Absent medical reasons such as depression, diabetes or chronic fatigue syndrome, you should look at your daily lifestyle habits to find answers for your lack of energy.
Don’t depend on supplements (or energy drinks) as primary nutrition for energy. And, please don't rely on supplements for weight loss. Depend on healthy foods for your nutrition and energy. Supplements are just that—supplements. Burn fat and lose weight primarily with regular exercise and a healthy, managed meal plan. Its also been proven that you won’t be mentally sharp if your nutrition is lacking.
Having enough energy to work, workout and play can be a challenge in your every day life. Its easy to say you’re too tired to do this or that. Make plans to keep your body energized throughout the day for work and for workouts. High-intensity workouts are tough even if you have the energy to complete them.
And, don’t become too caffeinated. Because it is a stimulant to the central nervous system, caffeine can make you tired. Cheryl Forberg, a registered dietician says, “a once-a-day dose in the morning in tea or coffee is fine.”
“But people can create a vicious cycle when they keep ingesting more caffeine to counteract the exhaustion they feel after the previous dose wears off.” And, she adds, “the cumulative effects of the day’s caffeine—such as increased heart rate and a rise in blood pressure—can also keep you from getting a good night’s sleep.”
Here are 5 tips to keep you energized for all your daily needs:
1) Eat properly during the day (about every 3-4 hours) and at least 1-2 hours before your workout so you’re not running on fumes.
Do you know how much you should be eating? Its important to not eat too much or too little if you are going to reach your fat loss and weight loss goals. To find out, start with your basal metabolic rate.
Metabolism is basically the rate at which your body burns calories. Your basal metabolic rate (BMR) is the number of calories you’d burn if you did nothing all day (or the amount of calories your body needs to maintain itself at rest).
The starting point for determining your daily caloric needs starts with your BMR. It is critical for you to know your BMR if you are attempting to burn fat and lose weight. If you consistently maintain a daily caloric surplus (consuming more calories than you burn), you will gain weight and fat no matter how fast your metabolism hums.
The type of nutrition you consume and timing of nutrition is also very important for your metabolism. Your body needs adequate amounts of the macronutrients (carbohydrates, proteins, fats) to function properly. Don't omit entire food groups (such as carbs) from your daily menu.
2) The timing of your exercise selection is important. High intensity exercise such as speed work, interval training (high intensity to low intensity rotation), one-legged exercises, etc. should be performed at the beginning of your workouts when you are fresh.
Your body’s neuromuscular system is highly fatigue-prone at high intensities. Performing these exercises in a fatigued state will compromise what you are trying to accomplish.
3) Perform compound exercises such as squats, deadlifts, lunges, bench press and bentover rows early in your workout.
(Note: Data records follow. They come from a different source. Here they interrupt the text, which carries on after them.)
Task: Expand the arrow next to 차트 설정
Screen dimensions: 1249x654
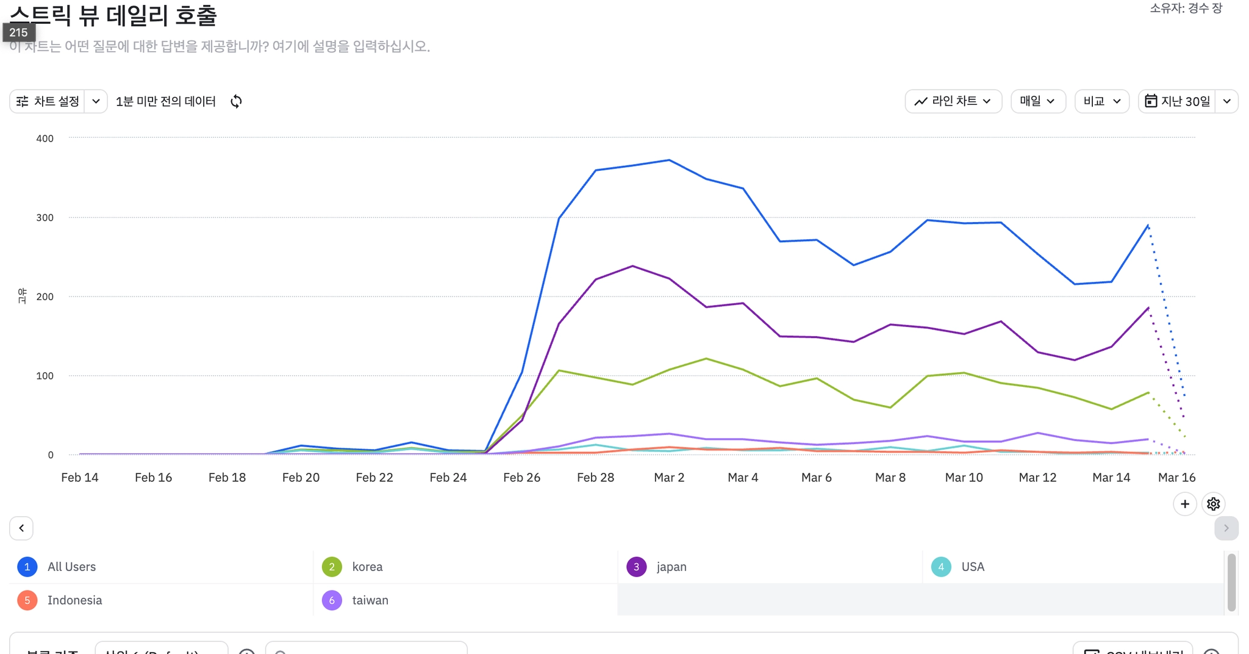Action: [96, 101]
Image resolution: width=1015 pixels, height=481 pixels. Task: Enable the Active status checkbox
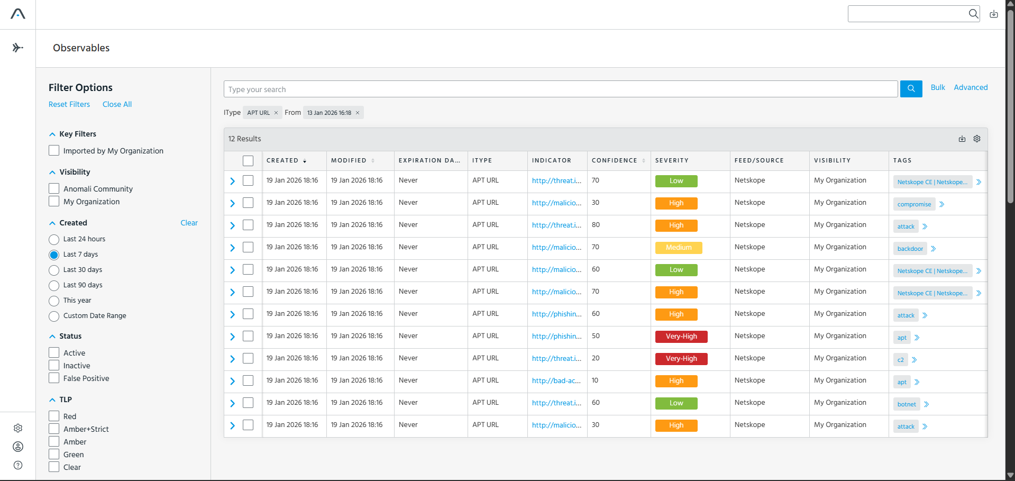tap(54, 352)
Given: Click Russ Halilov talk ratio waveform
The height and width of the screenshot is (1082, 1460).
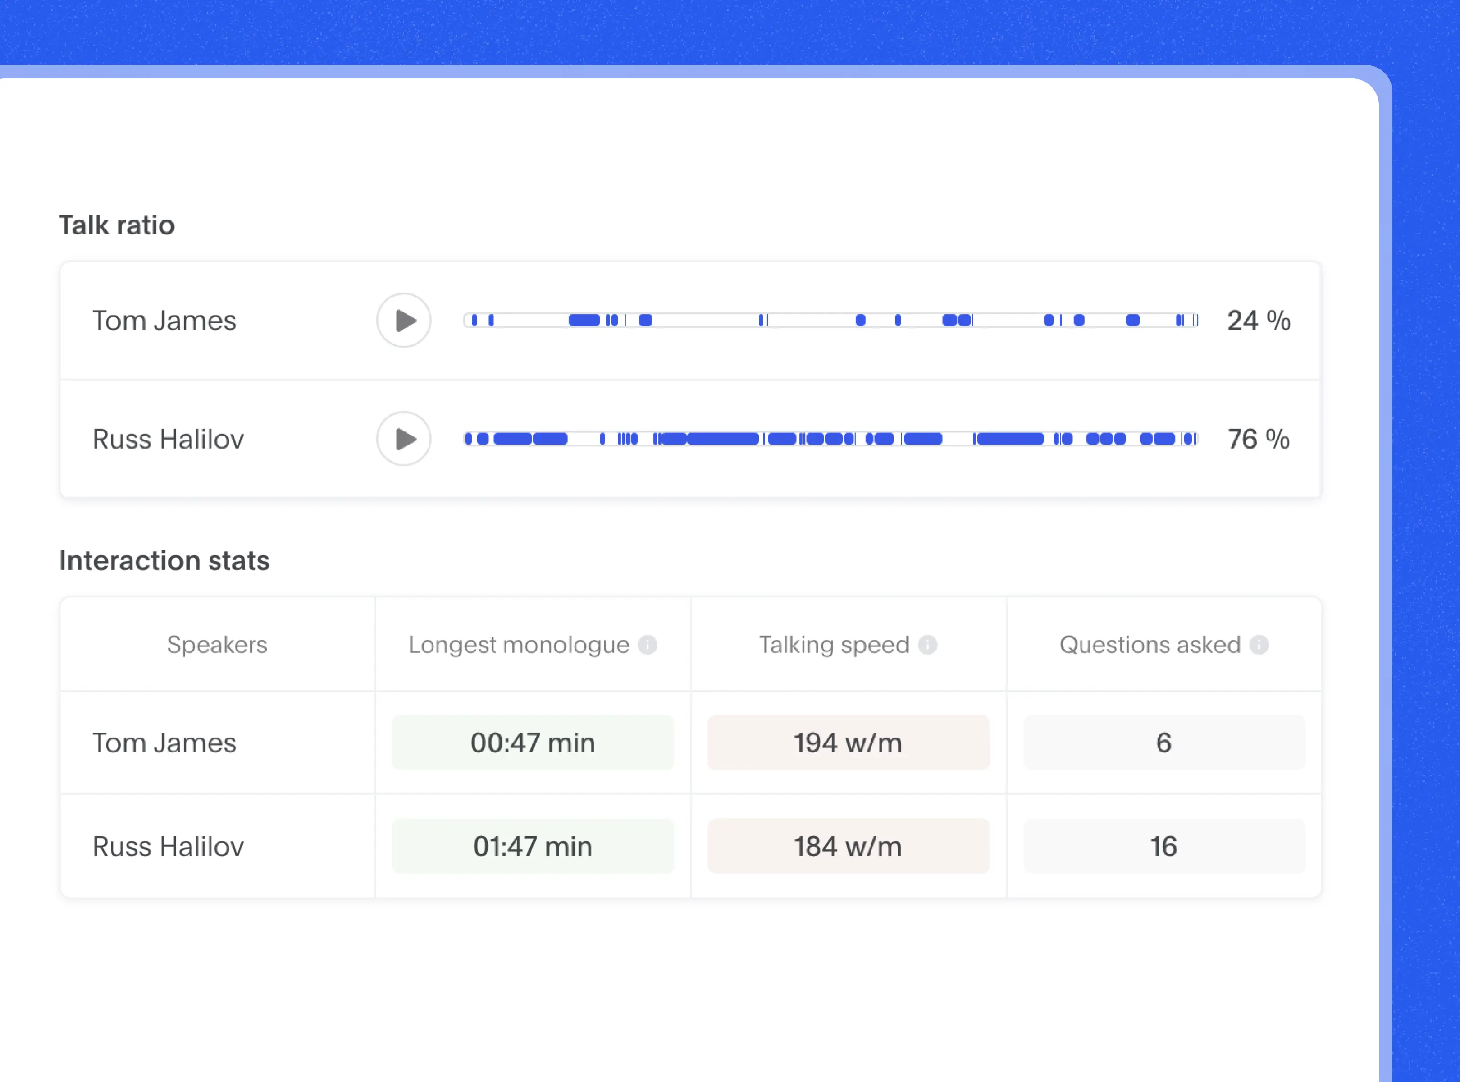Looking at the screenshot, I should pos(830,438).
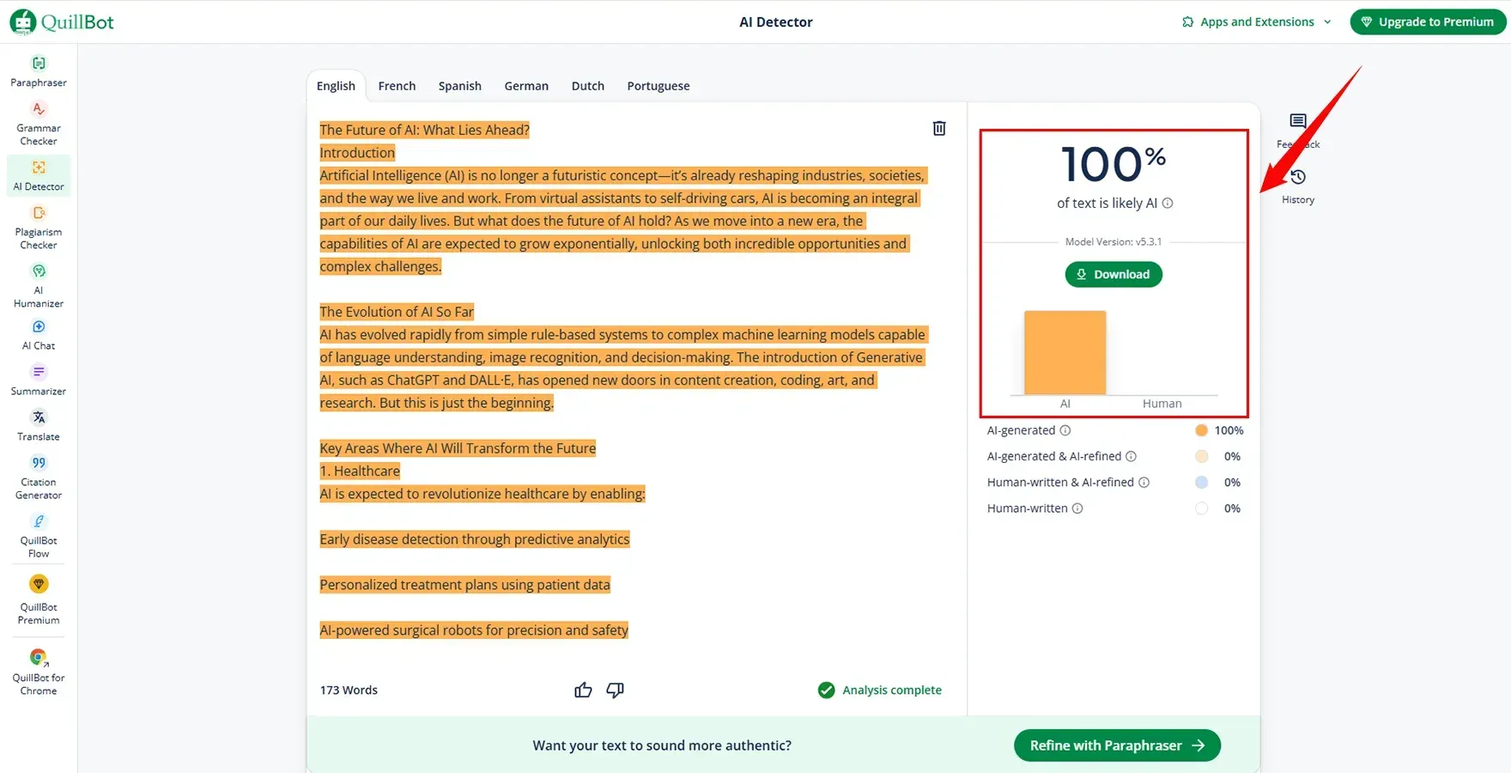The image size is (1511, 773).
Task: Click the orange AI bar in chart
Action: (x=1065, y=352)
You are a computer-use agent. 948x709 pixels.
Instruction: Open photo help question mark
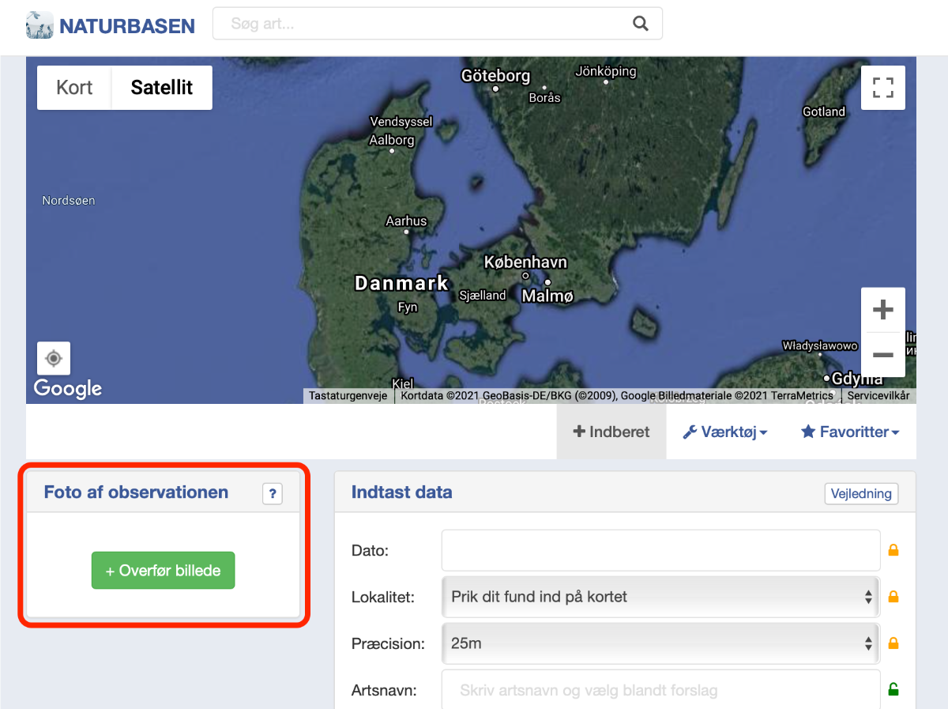coord(272,494)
Compound exercises work multiple joints and major muscle areas. You need to be fresh to do them properly. Single joint, less demanding exercises such as bicep curls and calf raises should be done later in your workout.
4) Keep your workout time at 1 hour or less. You don’t need marathon training sessions to have effective workouts. Thirty to 45-minute strength training workouts and 20-minute interval cardio sessions are enough to accomplish your goals.
5) Get enough sleep. If you are sleep-deprived, you won’t be able to adequately complete your day or a demanding workout. And, sleep deprivation will throw your metabolism “out-of-wack.” Research shows that most of us need 7-8 hours of sleep each night.